Amid the financial uncertainty of the coronavirus outbreak, the key major US banks had gained in their trading during the first quarter (Q1); however, several financial analysts suggested that such fortune would be a momentary gain and is likely to decline due to wild swings of the global market.

Reuters reported this week that trading revenue could be raised from 8% to 20% to five big Wall Street banks namely JP Morgan Chase & Co., Bank of America Corp., Citigroup Inc., Goldman Sachs Group Inc., and Morgan Stanley

Dark Optimism of the US Banks

The widespread virus epidemic has destroyed the global economy which gave a harsh impact on the US economy alone and the prolonged turmoil of economic devastation could ultimately lead to a global recession. Amid the uncertain swing of markets due to the virus outbreak, analysts viewed a dark optimism regarding the condition of the US banks since it was likely that the surge of trading could be overshadowed soon.

Hinting the momentary gains of the five banks, a note of less optimistic view was opined by a sixth, Chris Kotowski of Oppenheimer & Co., who estimated a double-digit revenue decline for some banks because “these kinds of markets almost always lead to some trading inventory losses.” Nonetheless, Kotowski expected that banks with heavy exposure to trading would have better conditions as compared with large lending businesses.

Keeping a similar view, analysts observed that the reasons for good trading business during the Q1 was due to the government’s response to the economic volatility and rescue package. However, the trading activity began declining by late March, and few expect it to return as the year goes on. Evercore ISI analyst Glenn Schorr said in a recent report, “Good temporary news for the big banks is trading was really good in 1Q.”

Market Volatility due to Coronavirus

Many analysts explained that the Wall Street banks experienced this kind of dimension in Q1 of 2009 wherein the government took up responsibility for maintaining economic decay.  During the financial setback of 2009, investors were worried that banks were in serious trouble but rescued by government stimulus programs by creating a trading boon. However, it was expected that this time would be different as the coronavirus volatility remained uncertain.

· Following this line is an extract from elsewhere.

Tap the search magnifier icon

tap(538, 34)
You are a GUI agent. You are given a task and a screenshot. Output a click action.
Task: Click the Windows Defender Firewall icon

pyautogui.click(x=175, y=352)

Since then, American banks have dramatically restructured their trading businesses and trading activities have become much more fleeting, even when they were facing extreme. Morgan Stanley analyst Betsy Graseck said in an interview, “If we look back to, like, 2Q ‘18 when we had that sharp market correction, it took several quarters in a good economy for that trading activity to come back… With this economy, it’s going to take a little bit longer.”

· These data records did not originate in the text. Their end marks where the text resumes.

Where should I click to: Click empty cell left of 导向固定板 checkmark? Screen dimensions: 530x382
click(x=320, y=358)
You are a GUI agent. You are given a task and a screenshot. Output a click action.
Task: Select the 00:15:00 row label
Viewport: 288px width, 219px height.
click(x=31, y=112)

The manner that stock markets plunged and soared day-to-day was a rare phenomenon because of the virus impacted market uncertainty. Considering the current economic condition due to the virus, the US Federal Reserve has been cutting interest rates and pouring trillions of dollars into financial markets to address liquidity issues. Meanwhile, analysts projected that banks that invested in stocks, treasury bonds, and foreign-exchange swaps would be better than those in corporate credit during such stressful times.